Murkowski described the bill as "very inclusive by design."
Debate over the bill on the Senate floor began last week and is primed for passage by Thursday.
Murkowski, the Republican chair of the Senate Energy and Natural Resources Committee, moved a suite of bills through her committee last year by a vote of 18-4, a bipartisan margin in a starkly divided Congress.
To make that happen, Murkowski worked with the committee's top Democrat, Sen. Maria Cantwell of Washington, and pared the focus to energy infrastructure, like electrical grids, and energy efficiency, and away from efforts to bolster fossil fuel or renewable energy production. Murkowski's pet legislation -- to lift the decades-old ban on exporting U.S. crude oil -- was introduced separately, and passed along with extended solar and wind tax credits in December as part of the government spending bill.
To move the first major energy bill since 2007, Murkowski and Cantwell looked for energy issues that sidestep legislative land mines, like climate change and offshore oil drilling revenues. The bill instead includes efforts to eliminate duplicate regulations and boost infrastructure development for hydropower and microgrid technology that tie together relatively small geographic areas in electrical grids.
The Senate began considering amendments on Thursday, and will pick up the bill again on Tuesday. Already more than 130 amendments have been filed, though not all will come to a vote.
Amendments of interest to Alaska so far include a bill focused on supporting Indian energy, which Murkowski said would help Alaska Natives, and an amendment that encourages new technologies for wastewater treatment, which Murkowski said could be a positive develop for some rural Alaska villages.
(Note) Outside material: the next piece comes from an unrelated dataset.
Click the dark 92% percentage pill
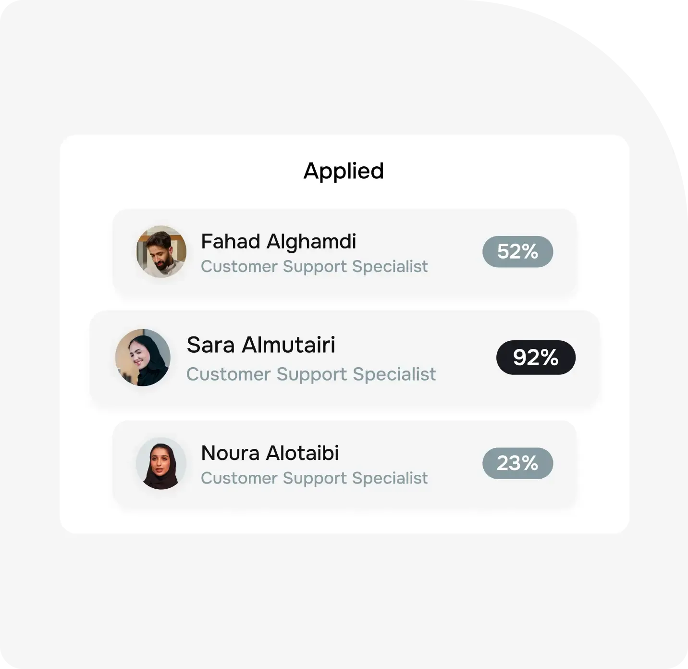Screen dimensions: 688x669 tap(535, 357)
Murkowski said she has been clear with her colleagues that amendments cannot add cost to the bill unless they contain offsets elsewhere. "And members have been very cooperative," she said.
More amendments are expected to be filed on Monday, and while Murkowski said she was pleased with the bipartisan nature of offerings thus far, there's no expectation of that throughout the process.
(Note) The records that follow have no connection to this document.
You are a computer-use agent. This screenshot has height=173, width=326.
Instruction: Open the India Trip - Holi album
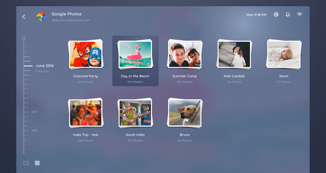click(x=86, y=113)
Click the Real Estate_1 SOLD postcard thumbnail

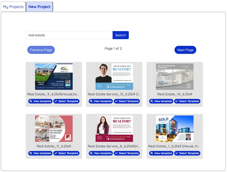tap(175, 128)
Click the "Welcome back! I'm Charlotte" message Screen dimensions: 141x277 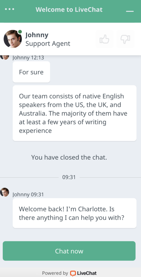pyautogui.click(x=75, y=213)
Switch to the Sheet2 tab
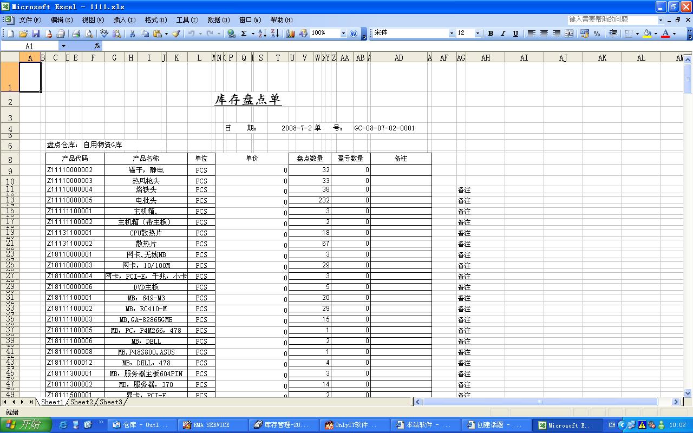693x433 pixels. tap(81, 402)
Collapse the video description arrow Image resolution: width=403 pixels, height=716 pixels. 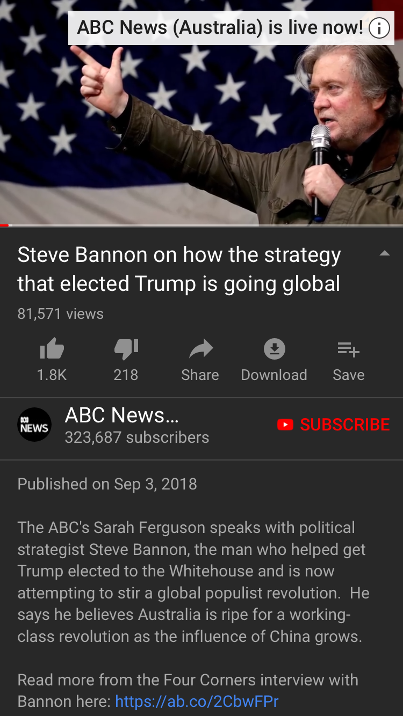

"We said this was going to be a bipartisan bill; that's what we're trying to encourage. Are we going to keep it that way throughout the entire process? No. I've got to be realistic," Murkowski said.
But she said she was hopeful the Senate will avoid controversial issues and so-called "poison pill" amendments that could kill the bill.
"I think there is genuine interest in both sides to seeing a bill pass and to seeing a good bill pass," Murkowski said.
If the bill passes, it still needs to gain support of the House, where it is harder to find a middle path.
A prior House-passed energy bill "was far more partisan and I think that was reflected in the way the administration treated it," Murkowski said.
She noted it is the Senate's turn to chair a conference committee for the energy bill to reconcile House and Senate versions, a position that provides greater leverage.
And "the stronger a bipartisan vote we have, I think the more we will be able to weigh in at conference with these provisions to try to keep them bipartisan," Murkowski said.
Senate Majority Leader Mitch McConnell, R-Kentucky, and Senate Minority Leader Harry Reid, D-Nevada, have both expressed support for the bill.
The White House issued a statement of qualified support this week, lauding the bill's focus on "energy efficiency, energy infrastructure, energy supply, and conservation." But the administration is concerned about several provisions, such as a repeal of Energy Department programs focused on improving energy efficiency at manufacturing facilities, the statement said.
But the "Administration looks forward to working with the Congress to address these and other concerns as the bill moves through the legislative process," the statement said, stopping well short of a veto threat.
But not everyone is on board.
The conservative Heritage Foundation has argued the bill "siphons taxpayer dollars and hands them to special interests."
And Americans for Limited Government President Rick Manning argued the bill "continues the practice of picking energy winners and losers, expands federal government authority and fails to turn control of federal lands back to the states." He encouraged the Senate to reject it.